I've got a question on walnut coloring. Occasionally I see a piece
that's stated to be made from walnut, but the color is a very light
brown (almost honey or golden brown), usually with beautiful red-brown
streaks. Now I'm a relative novice, and I've only built around a
dozen pieces -- but the walnut I've built with has chocolate brown
I'm wondering if there is a variety of walnut that is naturally this
golden brown color? Or is this some kind of treatment that is done to
regular walnut during the finishing process?
p.s. I did do a Google search before asking here. Thanks in advance.
n firstname.lastname@example.org (Nate Perkins) wrote:
Walnut is steamed before it is dried to make the sapwood as dark as the
rest to increase yield. I assume you're seeing walnut that hasn't been
through this process.
I just learned this from an article about saw mills in some woodworking
magazine that I can't find right now.
Walnut lightens, refines, as it ages. My parents have a couple pieces walnut
furniture that range from 70 to 150 years old which have mellowed to
something like a honey brown. When I was told that I doubted it, but have
since learned to tell old walnut. Growing conditions, location and variety
may also have a play in things, French or European may look different, I'm
only guessing. Now to bring my grandfather into it - I've been working with
some walnut lately that he had sawn about 70 years ago. It's a real nice
orange brown, great warmth to it, I almost wish I could buy more of it.
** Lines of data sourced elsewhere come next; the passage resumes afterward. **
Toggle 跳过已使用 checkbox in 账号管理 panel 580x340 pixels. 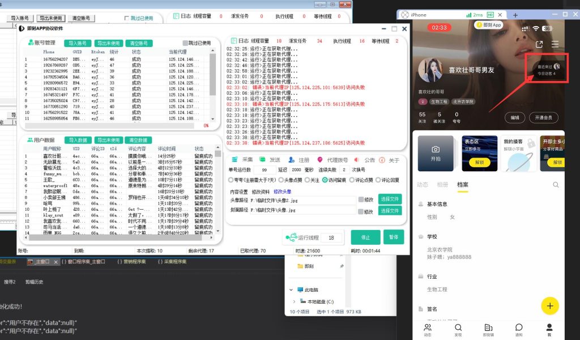185,43
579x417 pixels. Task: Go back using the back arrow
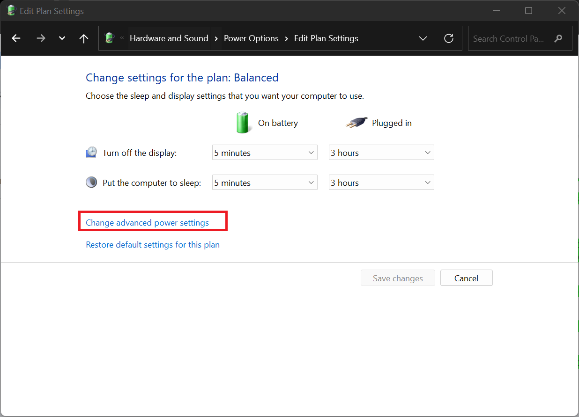[16, 38]
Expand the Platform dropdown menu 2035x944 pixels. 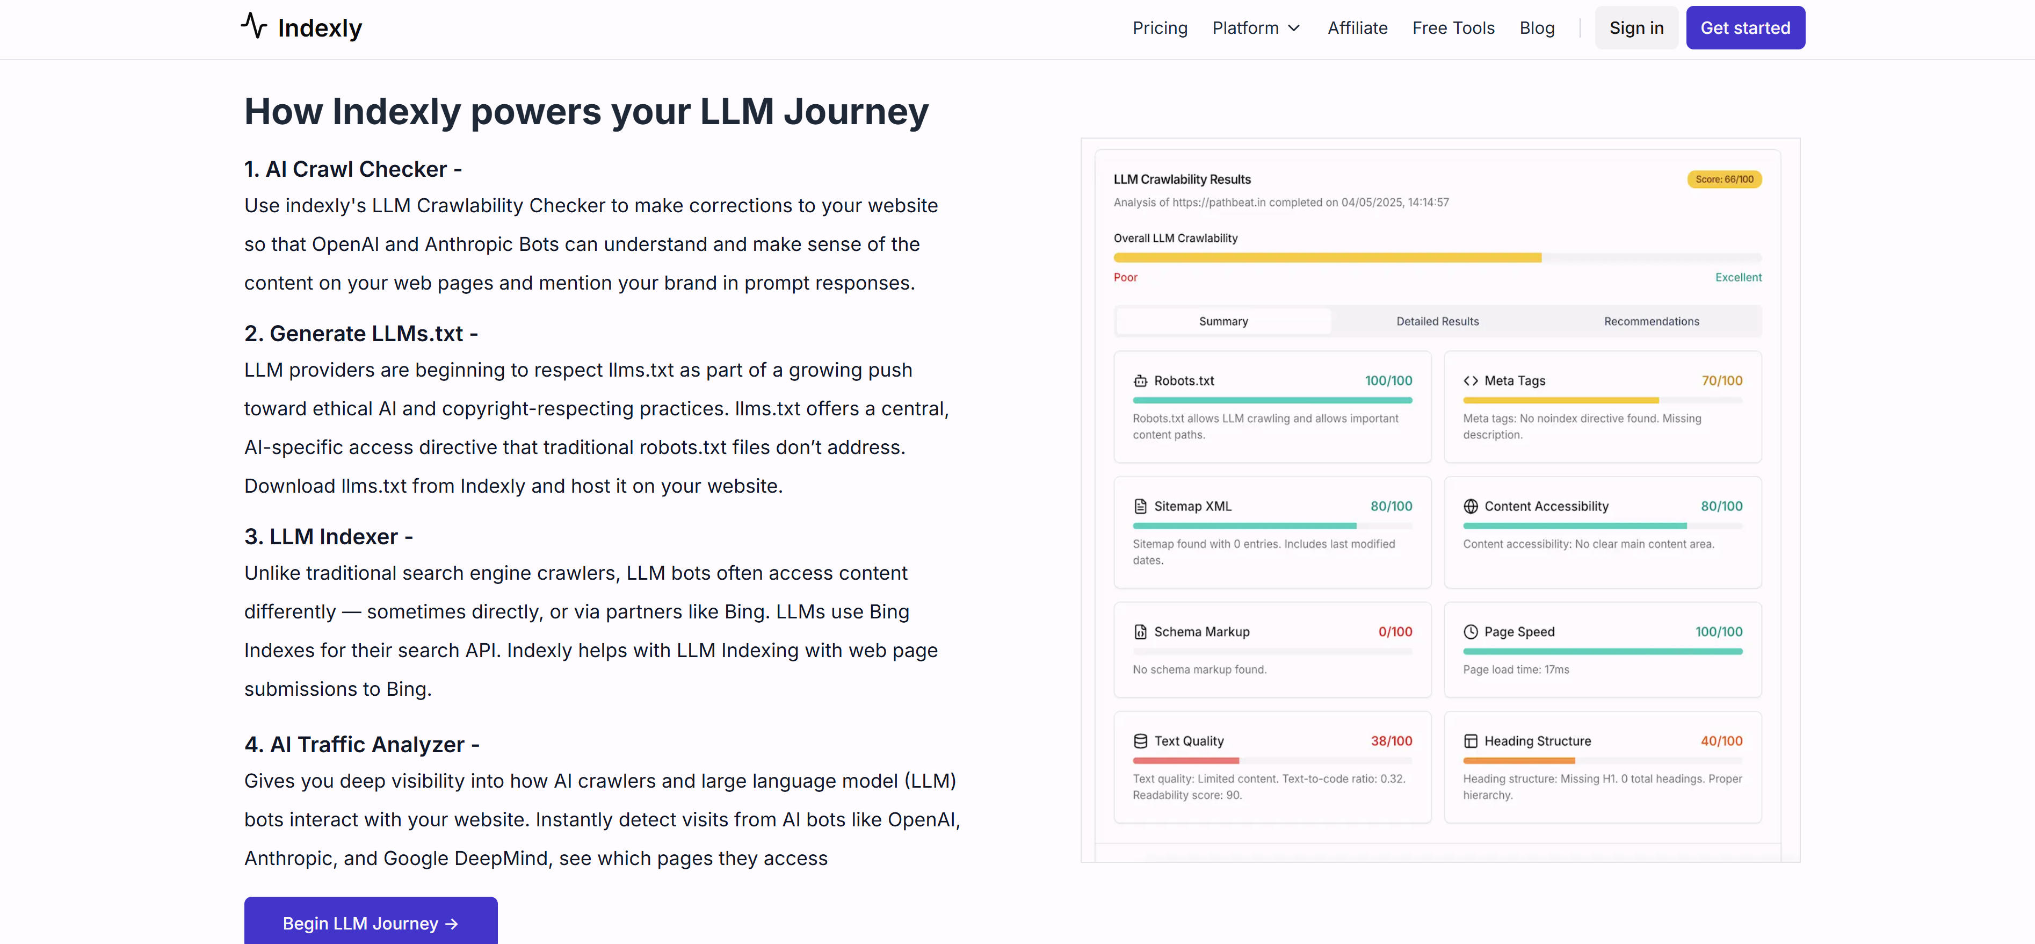click(x=1246, y=28)
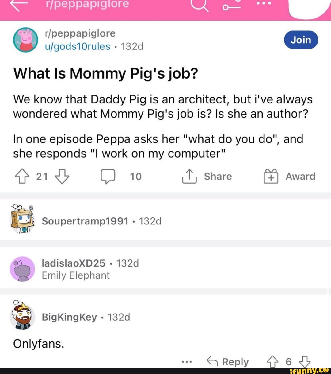This screenshot has height=374, width=331.
Task: Tap the post title What Is Mommy Pig's job
Action: 106,73
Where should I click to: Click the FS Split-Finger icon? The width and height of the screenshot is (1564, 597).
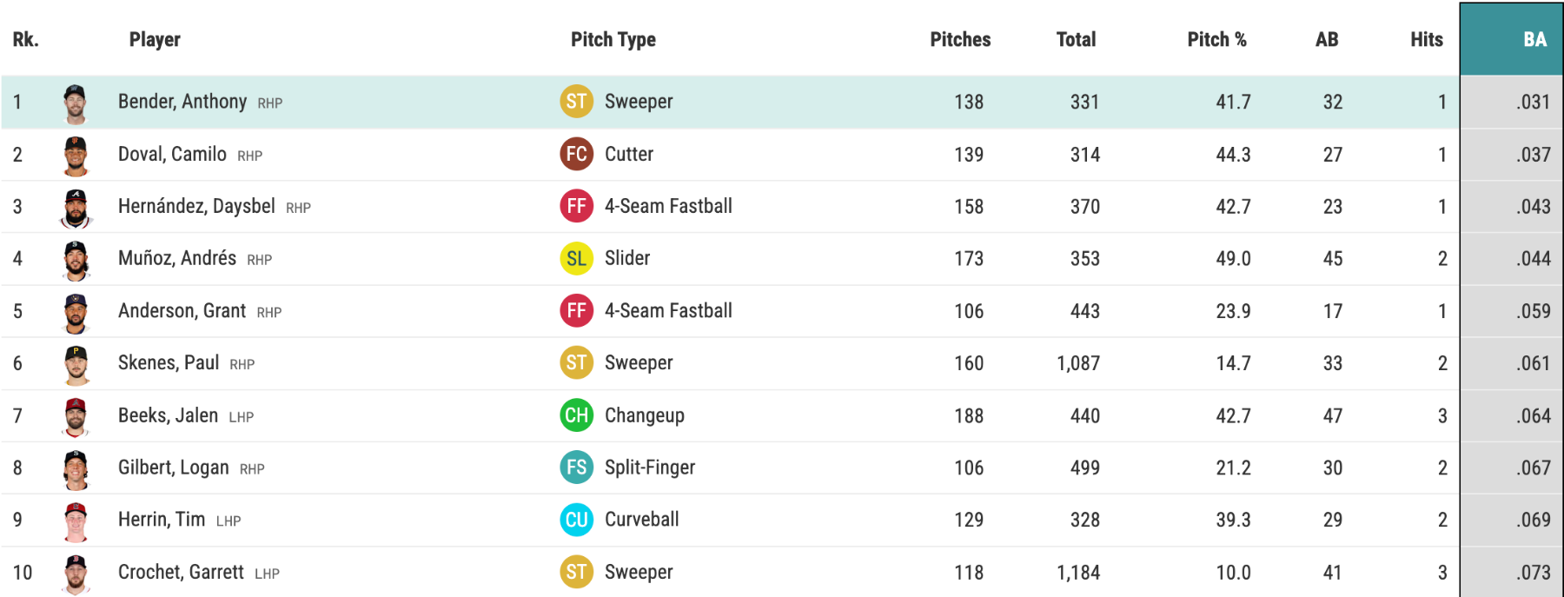[x=576, y=468]
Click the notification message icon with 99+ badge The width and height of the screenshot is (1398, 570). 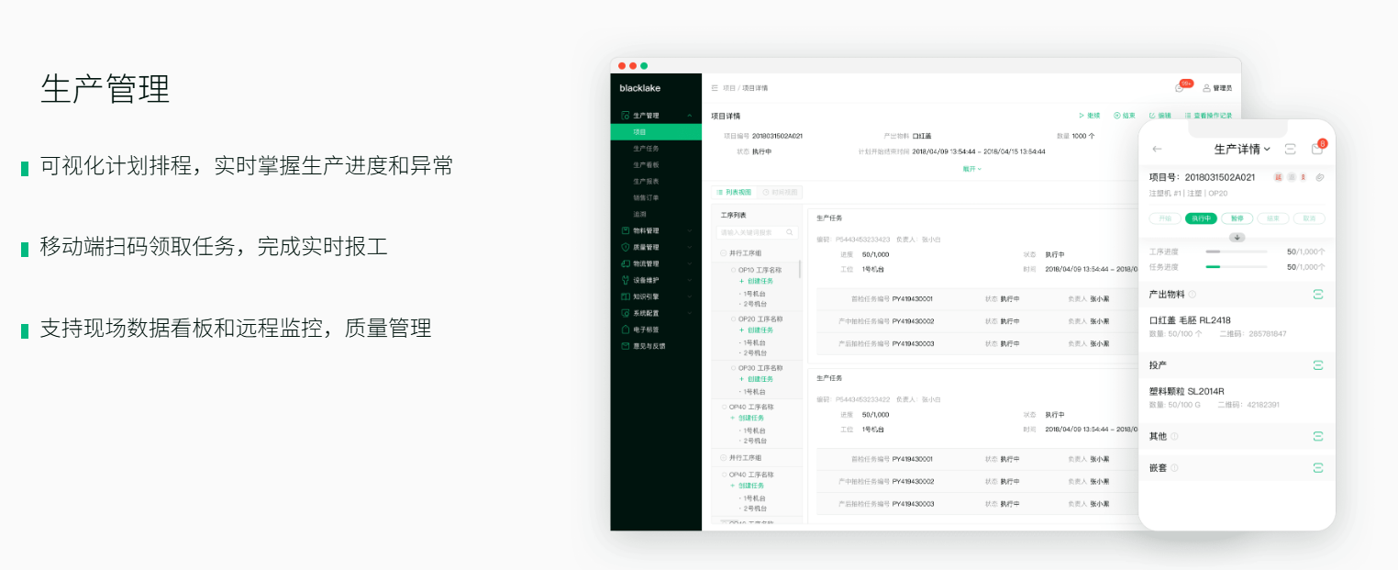[x=1180, y=87]
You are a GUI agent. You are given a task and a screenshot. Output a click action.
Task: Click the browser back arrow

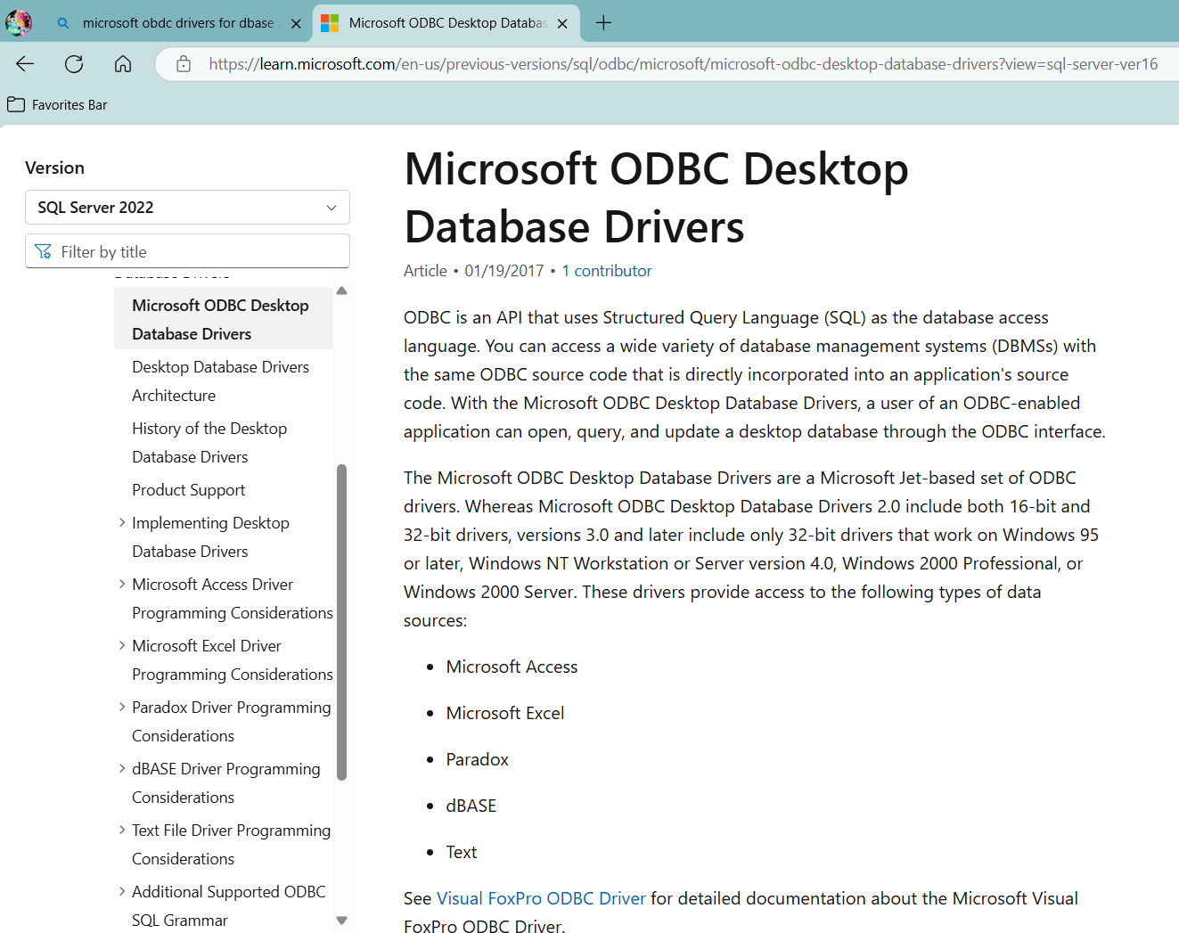[25, 63]
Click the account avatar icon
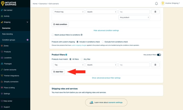Screen dimensions: 183x110 pyautogui.click(x=163, y=4)
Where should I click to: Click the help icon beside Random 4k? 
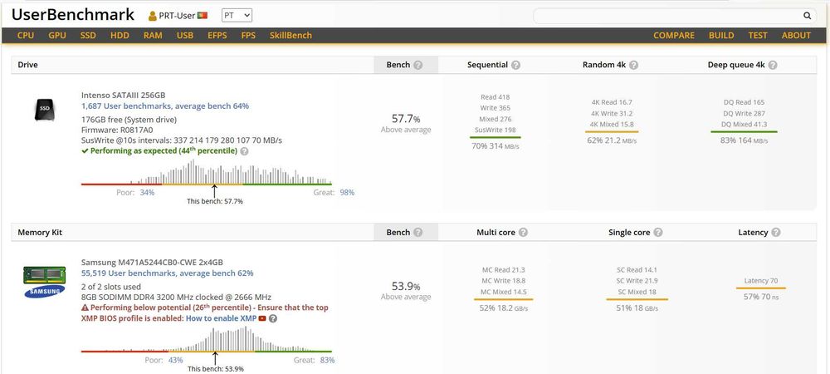click(632, 65)
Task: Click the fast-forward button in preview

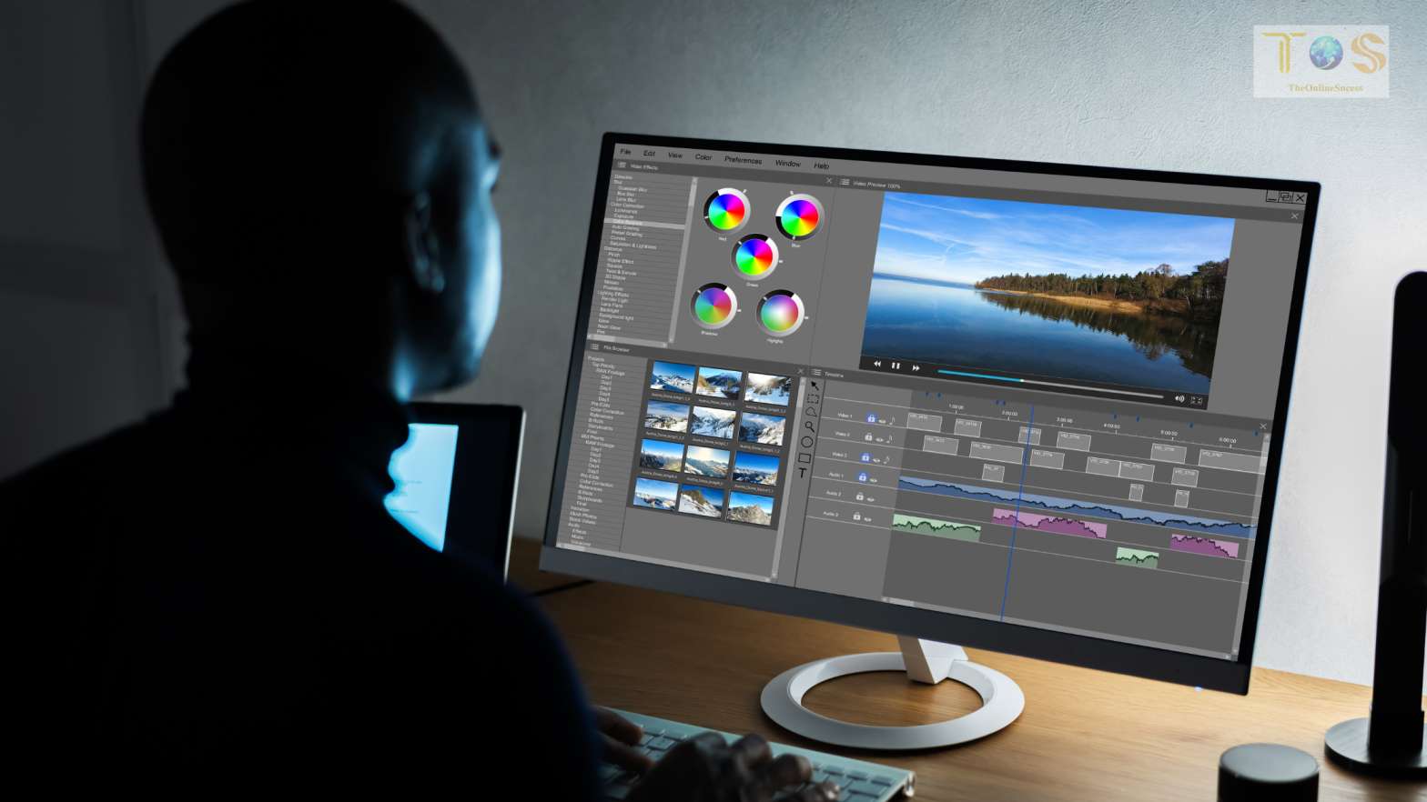Action: (x=916, y=367)
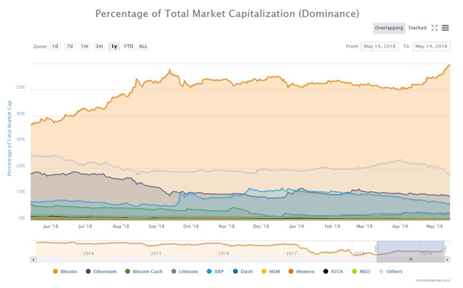Image resolution: width=463 pixels, height=288 pixels.
Task: Toggle the Bitcoin legend dot
Action: (x=55, y=272)
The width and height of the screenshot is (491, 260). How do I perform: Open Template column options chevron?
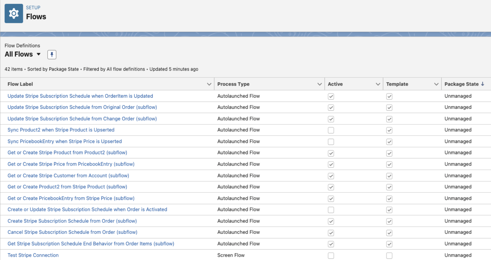[x=436, y=84]
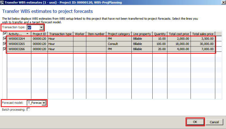Screen dimensions: 226x129
Task: Toggle the select-all checkbox in grid header
Action: point(4,34)
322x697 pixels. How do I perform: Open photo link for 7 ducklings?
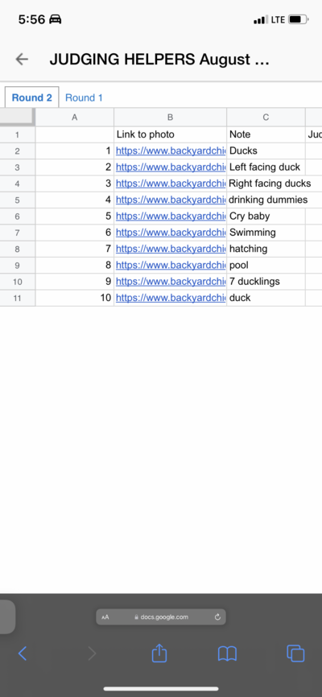click(171, 282)
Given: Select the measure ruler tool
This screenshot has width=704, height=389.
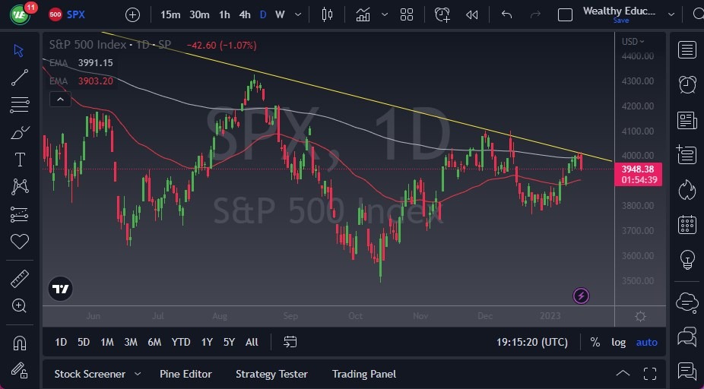Looking at the screenshot, I should tap(20, 279).
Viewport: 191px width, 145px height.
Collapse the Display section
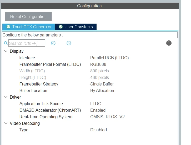tap(6, 51)
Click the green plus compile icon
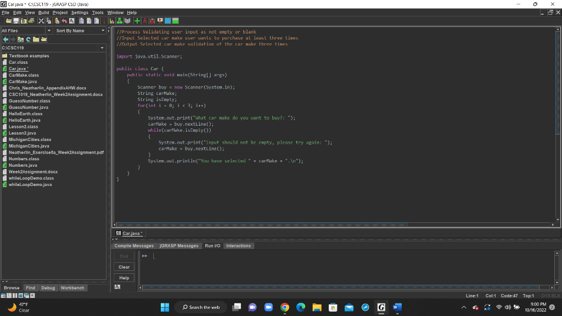562x316 pixels. pyautogui.click(x=137, y=21)
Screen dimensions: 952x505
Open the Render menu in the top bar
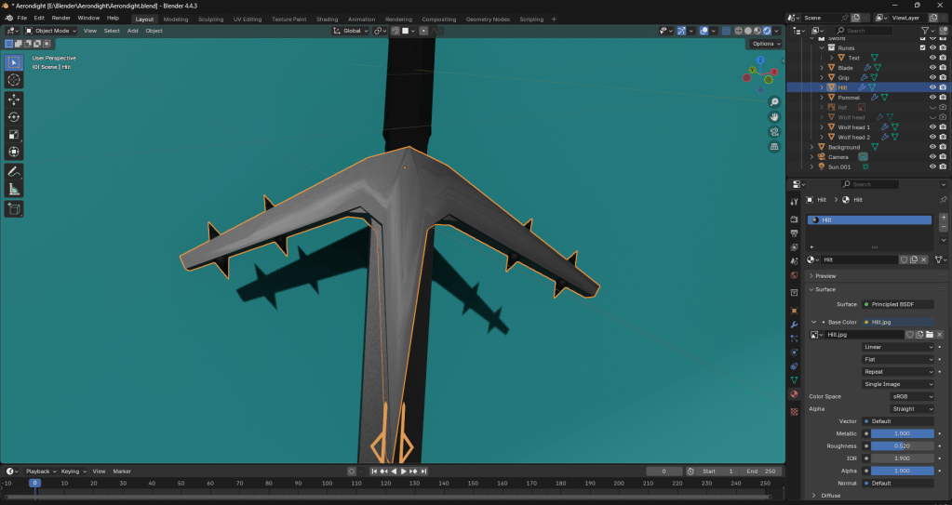pyautogui.click(x=60, y=18)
email@example.com (Bruce) wrote in message
Could be. I'm a relative novice and the difference in walnut color
due to steaming is news to me. I was interested in how different
walnut colors are achieved, and therefore I'm learning from what the
OPs have said.
The piece I saw was a rocker, like a takeoff on the Maloof style. The
placard described it as walnut, with an oil-varnish finish. Instead
of the chocolate brown walnut I have used, this piece was a real honey
brown, with a stunning grain to boot. It was one of those pieces I
saw at the local woodworking contest, and it made me realize just how
much of an amateur I am.
Nate Perkins, Ft Collins, CO
Butternut (white walnut) can also be dyed to look darker and with proper
selection of material with proper grain can look like walnut that has been
bleached. ANother alternative it to use sap wood.
Sorry, I'll try and answer directly, which can be difficult for me. Black
walnut is the most common walnut in N. America, usually chocolate brown when
dried. So I was thinking it's either an old piece where the colour has
changed, or that it is made from a something other than black walnut - e.g
french or english walnut, which are more of a tan than a chocolate. Given
that the piece in the Maloof style, I'd say that it's more recent, another
type of walnut. Where I get confused is between english, french, and other
types. English walnut is an ornamental planted in N. America, and
occasionally available here, so what makes the difference? Geography,
variety or??? So this thread is helping me as well. Steaming, from what I've
seen, will do more to change the colour of the sap wood than the heart wood
Happy New Year!
Are there any mechanical or structural differences between the brown
heartwood and the white sapwood?
I've got a flatsawn 4/4 board with one face almost completely brown and
the other face almost completely white. I'm guessing as I plane it
down, I'll get to some really cool looking visual effects as I get right
near the boundary layer. But will the resulting wood be structurally
sound? Will the two different colors react differently to changes in
humidity, temperature, etc?
Juglans hindsii, or California Black Walnut, grows in certain areas of
Northern California, particularly near where my family has lived for
several generations (Walnut Creek, east of Oakland.) Some 100+ board feet
of beautiful, air-dried, wide boards, with some fantasic figure now reside
in my garage shop. Harvested 12-15 years ago, it's waiting for my skills
to catch up to it's potential.
Details on the type here - http://www.ca-walnutdesigns.com/index.html
For what it's worth I've seen variations in color in black walnut. I
work with it a lot and most of the stock I've worked with has been very
dark, almost with a purple hint to it. About 6 months ago I had a
walnut log slabbed out by a local sawmill and was suprised to find that
it was much lighter than the normal stock I've been working with. It's
not golden brown more like a very light chocolate milk brown. Far
diffrent from the dark wood I've been used to working with. I checked
it yesterday and it's still that same light color.